GenCast’s probabilistic technique is a new milestone in the rapid progress in using AI to power better and quicker everyday weather projections, an approach big traditional forecasters are increasingly embracing.
“[This] marks something of an inflection point in the advance of AI for weather prediction, with state of the art raw forecasts now coming from machine-learning models,” said Ilan Price, a research scientist at Google DeepMind.
“GenCast could be incorporated as part of operational weather forecasting systems, offering valuable insights to help decision makers better understand and prepare for upcoming weather events.”
GenCast’s novelty over previous machine-learning models is its use of the so-called “ensemble” predictions representing different outcomes, a technique deployed in state-of-the-art traditional forecasting. GenCast is trained on four decades of data from the European Centre for Medium-Range Weather Forecasting (ECMWF).
The model outperformed the ECMWF’s 15-day forecast on 97.2 per cent of 1,320 variables, such as temperature, wind speed and humidity, according to a paper published in Nature on Wednesday.
The results are a further improvement in accuracy and scope on Google DeepMind’s breakthrough GraphCast model unveiled last year. GraphCast outperformed the ECMWF’s forecasts on about 90 per cent of metrics for predictions three to 10 days ahead.

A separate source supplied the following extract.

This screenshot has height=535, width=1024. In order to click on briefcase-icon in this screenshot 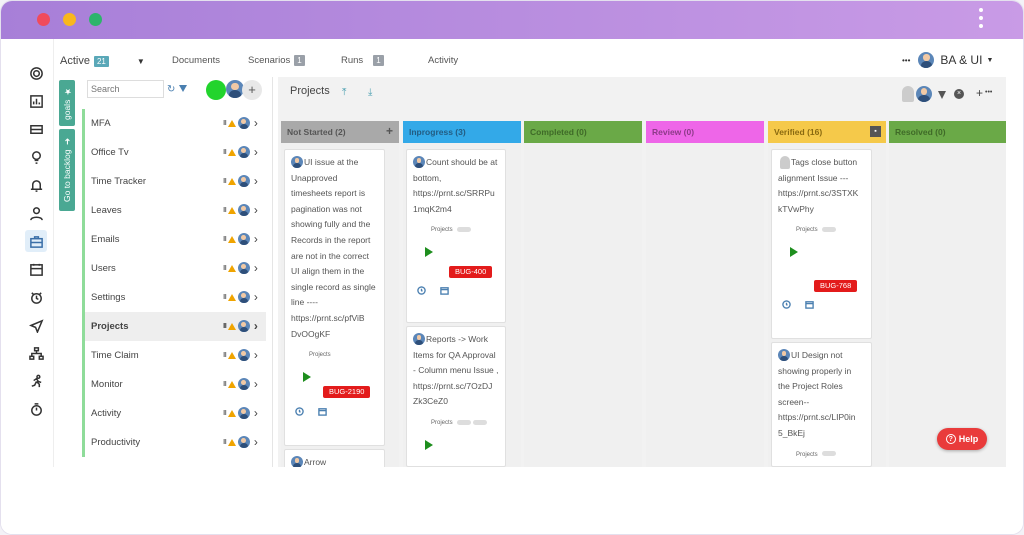, I will do `click(36, 241)`.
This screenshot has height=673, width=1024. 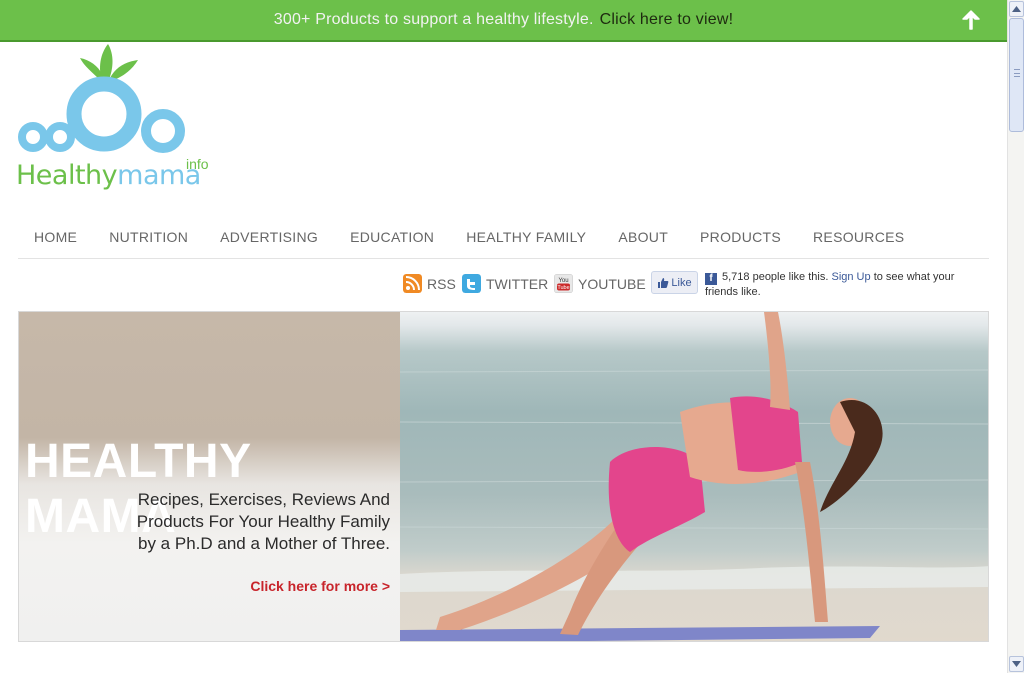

AI forecasting models are typically faster and potentially more efficient than standard forecasting methods, which rely on vast computing power to crunch equations derived from atmospheric physics. GenCast can generate its prediction in just eight minutes, compared with hours for the traditional forecast — and with a fraction of the electronic processing needs.

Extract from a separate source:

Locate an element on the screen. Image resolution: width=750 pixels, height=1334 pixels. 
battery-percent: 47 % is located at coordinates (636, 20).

The GenCast model could be further improved in areas such as its ability to predict the intensity of big storms, the researchers said. The resolution of its data could be increased to match upgrades made this year by the ECMWF.

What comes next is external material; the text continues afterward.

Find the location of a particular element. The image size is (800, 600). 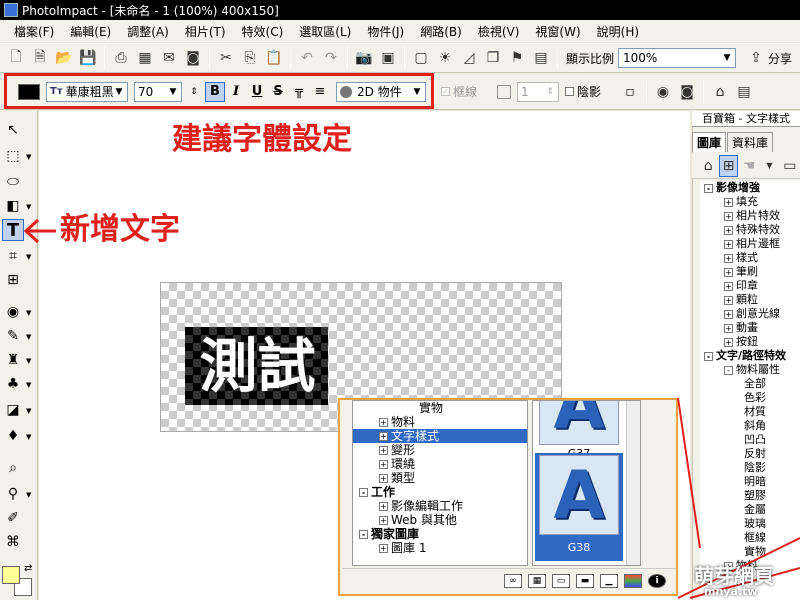

menu-view: 檢視(V) is located at coordinates (499, 32).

The ECMWF said the development of GenCast was a “significant milestone in the evolution of weather forecasting”. It said it had integrated “key components” of the GenCast approach in a version of its own AI forecasting system, with live ensemble predictions available since June.
The innovative machine-learning science behind GenCast still needed to be tested on extreme weather events, the ECMWF added.
The development of GenCast will further fuel debate about how extensively AI should be deployed in forecasting, with many scientists preferring a hybrid technique for some purposes.
In July, Google unveiled the NeuralGCM model, which combines machine learning and traditional physics to achieve better results than AI alone for long-range forecasting and climate trends.
“There are open questions and discussion about the optimal balance between physics and machine learning forecasting systems. A wide scientific community including [us] is actively exploring this”, the ECMWF said.
The UK Met Office, the national weather service, is researching how to harness the “exciting” developments to its own AI-driven forecasting models, said Steven Ramsdale, chief forecaster with responsibility for AI.
“We maintain the greatest value comes from a hybrid approach, combining human assessment, traditional physics-based models and AI-based weather forecasting,” he added.